Journal · 2024
Cellular Operator Data Meets Counterfactual Machine Learning
Abstract
Unlicensed cellular networks and spectrum-sharing standards assist operators in meeting the ever-increasing demand for mobile data. However, several incumbents are already operational in these frequencies, rendering the wireless environment extremely dynamic and unpredictable. The challenges associated with unlicensed Licensed Assisted Access (LAA) operations in the 5 GHz band and New Radio in Unlicensed (NR-U) in the 6 GHz band are best addressed through a data-driven approach. This requires operator data from current cellular deployments. Further, from an operator’s perspective, the precision and reliability of predictive models must be analyzed before deployment. Counterfactual machine learning is ideal for quantifying causal impact in a dynamic, unlicensed cellular environment. However, the literature lacks a framework that combines data-driven solutions, counterfactual analysis, and conventional optimization. This work contributes a dataset from the LAA networks of three major cellular operators in Chicago consisting of 15 features and 9676 samples. Additionally, it proposes a framework for analyzing the performance of unlicensed networks that leverages machine learning for predictive modeling, employs counterfactual analysis for model explainability and network performance enhancement, and utilizes optimization for validation. We show that operator data is necessary to build reliable prediction models for network throughput, signal strength, etc. Further, the impact of network parameters is shown to differ in unlicensed and licensed cellular network models. Next, a counterfactual machine learning framework is proposed to explain and analyze the predictive models. The framework proposes counterfactual policies to enhance unlicensed cellular network performance. Finally, we validate the suggested counterfactual policies through joint network optimization.
Research Note
To meet growing demand for mobile data, operators have turned to unlicensed bands and spectrum-sharing standards. Incumbents such as WiFi are already present in those frequencies, which makes the environment dynamic and hard to predict. The challenges of LAA in the 5 GHz band and NR-U in the 6 GHz band are best addressed from data, and that requires measurements from actual commercial deployments.

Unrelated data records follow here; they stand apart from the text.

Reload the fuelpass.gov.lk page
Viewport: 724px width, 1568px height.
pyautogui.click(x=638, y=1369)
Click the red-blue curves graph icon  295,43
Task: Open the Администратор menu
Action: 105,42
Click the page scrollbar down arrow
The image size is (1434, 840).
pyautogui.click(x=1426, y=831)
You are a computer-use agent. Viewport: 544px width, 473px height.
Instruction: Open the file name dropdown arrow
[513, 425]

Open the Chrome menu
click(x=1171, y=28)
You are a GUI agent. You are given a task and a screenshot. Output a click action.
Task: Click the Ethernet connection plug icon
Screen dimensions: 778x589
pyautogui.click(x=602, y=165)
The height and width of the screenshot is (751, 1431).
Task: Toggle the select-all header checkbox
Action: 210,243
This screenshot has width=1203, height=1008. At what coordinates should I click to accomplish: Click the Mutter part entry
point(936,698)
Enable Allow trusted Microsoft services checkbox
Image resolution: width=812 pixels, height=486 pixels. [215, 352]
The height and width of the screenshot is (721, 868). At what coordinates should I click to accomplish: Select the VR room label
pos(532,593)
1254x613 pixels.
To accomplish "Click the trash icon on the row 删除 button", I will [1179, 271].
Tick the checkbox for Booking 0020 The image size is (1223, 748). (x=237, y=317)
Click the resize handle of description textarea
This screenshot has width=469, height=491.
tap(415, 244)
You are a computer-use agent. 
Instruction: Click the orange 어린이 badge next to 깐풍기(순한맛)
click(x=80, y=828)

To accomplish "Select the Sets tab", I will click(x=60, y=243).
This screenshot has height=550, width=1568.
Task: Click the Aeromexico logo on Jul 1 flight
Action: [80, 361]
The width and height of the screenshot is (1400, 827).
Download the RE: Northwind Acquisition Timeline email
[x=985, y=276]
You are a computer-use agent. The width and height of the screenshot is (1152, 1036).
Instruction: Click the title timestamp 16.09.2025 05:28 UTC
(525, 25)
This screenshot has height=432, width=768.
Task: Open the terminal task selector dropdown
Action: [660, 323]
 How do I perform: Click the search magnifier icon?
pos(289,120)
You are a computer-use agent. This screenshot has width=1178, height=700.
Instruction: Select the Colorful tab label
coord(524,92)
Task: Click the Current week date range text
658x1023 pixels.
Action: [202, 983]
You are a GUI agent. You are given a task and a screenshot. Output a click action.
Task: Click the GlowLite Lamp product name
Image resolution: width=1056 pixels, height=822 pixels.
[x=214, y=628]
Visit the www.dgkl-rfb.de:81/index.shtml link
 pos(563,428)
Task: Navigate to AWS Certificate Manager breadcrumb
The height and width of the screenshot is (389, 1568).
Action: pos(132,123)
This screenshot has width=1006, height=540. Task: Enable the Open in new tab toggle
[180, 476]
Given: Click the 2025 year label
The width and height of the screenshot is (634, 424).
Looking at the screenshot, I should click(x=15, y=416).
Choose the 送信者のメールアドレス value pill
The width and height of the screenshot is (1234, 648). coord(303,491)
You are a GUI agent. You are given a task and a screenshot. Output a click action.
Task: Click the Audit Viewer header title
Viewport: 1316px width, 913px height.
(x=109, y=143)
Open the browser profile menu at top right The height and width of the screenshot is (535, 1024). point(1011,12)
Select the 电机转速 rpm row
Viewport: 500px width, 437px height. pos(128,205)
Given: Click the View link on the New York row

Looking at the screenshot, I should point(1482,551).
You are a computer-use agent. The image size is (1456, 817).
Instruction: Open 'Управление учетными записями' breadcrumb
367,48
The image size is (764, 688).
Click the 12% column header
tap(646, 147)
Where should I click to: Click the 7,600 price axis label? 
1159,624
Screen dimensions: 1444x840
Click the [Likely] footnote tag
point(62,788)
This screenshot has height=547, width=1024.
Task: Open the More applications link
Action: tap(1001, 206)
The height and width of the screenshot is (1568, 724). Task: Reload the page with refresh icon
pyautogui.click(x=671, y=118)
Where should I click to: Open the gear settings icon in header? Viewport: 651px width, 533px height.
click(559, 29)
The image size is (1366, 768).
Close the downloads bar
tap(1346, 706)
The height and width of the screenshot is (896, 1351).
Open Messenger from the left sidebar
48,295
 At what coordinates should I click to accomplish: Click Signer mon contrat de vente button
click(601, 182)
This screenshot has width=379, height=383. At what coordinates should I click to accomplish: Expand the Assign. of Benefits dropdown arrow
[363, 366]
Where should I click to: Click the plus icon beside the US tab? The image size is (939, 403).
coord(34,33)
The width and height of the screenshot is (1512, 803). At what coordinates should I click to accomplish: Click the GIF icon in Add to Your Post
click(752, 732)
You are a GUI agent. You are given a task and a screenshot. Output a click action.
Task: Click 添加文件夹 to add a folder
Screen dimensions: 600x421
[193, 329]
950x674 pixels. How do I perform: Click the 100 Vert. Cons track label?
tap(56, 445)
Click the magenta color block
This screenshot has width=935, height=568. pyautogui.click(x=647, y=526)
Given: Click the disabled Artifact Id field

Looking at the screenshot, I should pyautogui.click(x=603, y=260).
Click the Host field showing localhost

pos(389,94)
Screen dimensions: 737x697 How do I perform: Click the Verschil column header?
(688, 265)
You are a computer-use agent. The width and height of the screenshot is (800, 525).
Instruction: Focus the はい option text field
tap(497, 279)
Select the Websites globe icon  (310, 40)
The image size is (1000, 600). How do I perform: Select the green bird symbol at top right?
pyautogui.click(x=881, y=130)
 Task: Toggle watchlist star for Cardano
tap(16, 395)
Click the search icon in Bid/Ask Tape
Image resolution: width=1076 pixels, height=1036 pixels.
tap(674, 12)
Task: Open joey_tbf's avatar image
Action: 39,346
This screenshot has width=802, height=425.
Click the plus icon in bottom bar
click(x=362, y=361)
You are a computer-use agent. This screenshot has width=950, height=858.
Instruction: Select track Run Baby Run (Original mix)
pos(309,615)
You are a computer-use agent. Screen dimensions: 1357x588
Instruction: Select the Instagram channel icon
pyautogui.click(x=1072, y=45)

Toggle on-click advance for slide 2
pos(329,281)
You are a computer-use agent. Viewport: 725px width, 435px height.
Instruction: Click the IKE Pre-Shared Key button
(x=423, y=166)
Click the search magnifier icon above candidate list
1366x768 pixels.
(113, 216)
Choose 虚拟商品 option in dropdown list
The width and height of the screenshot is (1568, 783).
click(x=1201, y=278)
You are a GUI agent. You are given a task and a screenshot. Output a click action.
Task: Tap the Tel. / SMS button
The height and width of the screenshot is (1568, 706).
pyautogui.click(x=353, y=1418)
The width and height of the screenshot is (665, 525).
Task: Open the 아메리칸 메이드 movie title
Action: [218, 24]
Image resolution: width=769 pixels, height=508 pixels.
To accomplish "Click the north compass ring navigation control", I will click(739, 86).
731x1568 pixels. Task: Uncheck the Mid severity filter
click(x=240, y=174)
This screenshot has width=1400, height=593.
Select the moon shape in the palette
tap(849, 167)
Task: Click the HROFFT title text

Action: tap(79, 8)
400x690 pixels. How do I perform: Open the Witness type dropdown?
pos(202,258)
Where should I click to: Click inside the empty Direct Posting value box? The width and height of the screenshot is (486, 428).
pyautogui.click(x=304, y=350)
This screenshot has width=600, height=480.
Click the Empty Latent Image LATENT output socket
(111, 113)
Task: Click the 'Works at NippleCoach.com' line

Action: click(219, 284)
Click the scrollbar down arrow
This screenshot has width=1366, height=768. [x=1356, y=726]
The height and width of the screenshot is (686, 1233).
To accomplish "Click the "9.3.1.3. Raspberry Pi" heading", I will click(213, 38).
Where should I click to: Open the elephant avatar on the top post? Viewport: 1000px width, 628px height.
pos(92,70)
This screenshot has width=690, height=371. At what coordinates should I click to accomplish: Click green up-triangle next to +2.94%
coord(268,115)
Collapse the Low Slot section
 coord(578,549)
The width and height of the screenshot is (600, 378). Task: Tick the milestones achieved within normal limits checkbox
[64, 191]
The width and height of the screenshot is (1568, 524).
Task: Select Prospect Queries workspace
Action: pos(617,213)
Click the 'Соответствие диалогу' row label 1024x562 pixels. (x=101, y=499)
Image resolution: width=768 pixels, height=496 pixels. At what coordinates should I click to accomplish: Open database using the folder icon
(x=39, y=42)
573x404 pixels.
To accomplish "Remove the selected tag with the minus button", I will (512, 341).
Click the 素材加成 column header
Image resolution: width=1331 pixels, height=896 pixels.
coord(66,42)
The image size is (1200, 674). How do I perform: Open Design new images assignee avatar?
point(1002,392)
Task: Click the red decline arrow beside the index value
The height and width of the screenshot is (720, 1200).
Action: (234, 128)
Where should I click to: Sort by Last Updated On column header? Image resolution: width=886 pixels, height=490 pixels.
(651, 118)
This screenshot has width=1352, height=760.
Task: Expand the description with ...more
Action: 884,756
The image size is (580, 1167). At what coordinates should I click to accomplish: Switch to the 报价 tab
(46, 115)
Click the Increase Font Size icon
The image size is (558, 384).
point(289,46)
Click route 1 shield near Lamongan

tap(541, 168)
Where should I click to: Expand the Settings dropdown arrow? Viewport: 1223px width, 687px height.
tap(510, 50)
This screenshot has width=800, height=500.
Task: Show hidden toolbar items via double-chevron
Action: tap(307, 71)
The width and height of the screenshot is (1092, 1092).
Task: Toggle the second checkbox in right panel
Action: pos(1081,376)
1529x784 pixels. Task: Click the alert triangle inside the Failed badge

Operators also need to know how precise and reliable a predictive model is before deploying it. Counterfactual machine learning suits this purpose. It aims at causal impact rather than correlation by estimating from a model what would have happened under conditions that did not occur, which helps separate what is actually driving performance in an unpredictable unlicensed environment.
This work contributes a dataset drawn from the LAA networks of three major cellular operators in Chicago, comprising 15 features and 9,676 samples. It then proposes a framework that uses machine learning for predictive modelling, counterfactual analysis for explainability and performance enhancement, and optimization for validation.
The results show that operator data is necessary to build reliable prediction models for quantities such as throughput and signal strength, and that network parameters influence unlicensed and licensed models differently. The counterfactual framework further yields policies for improving unlicensed network performance, which are then validated through joint network optimization.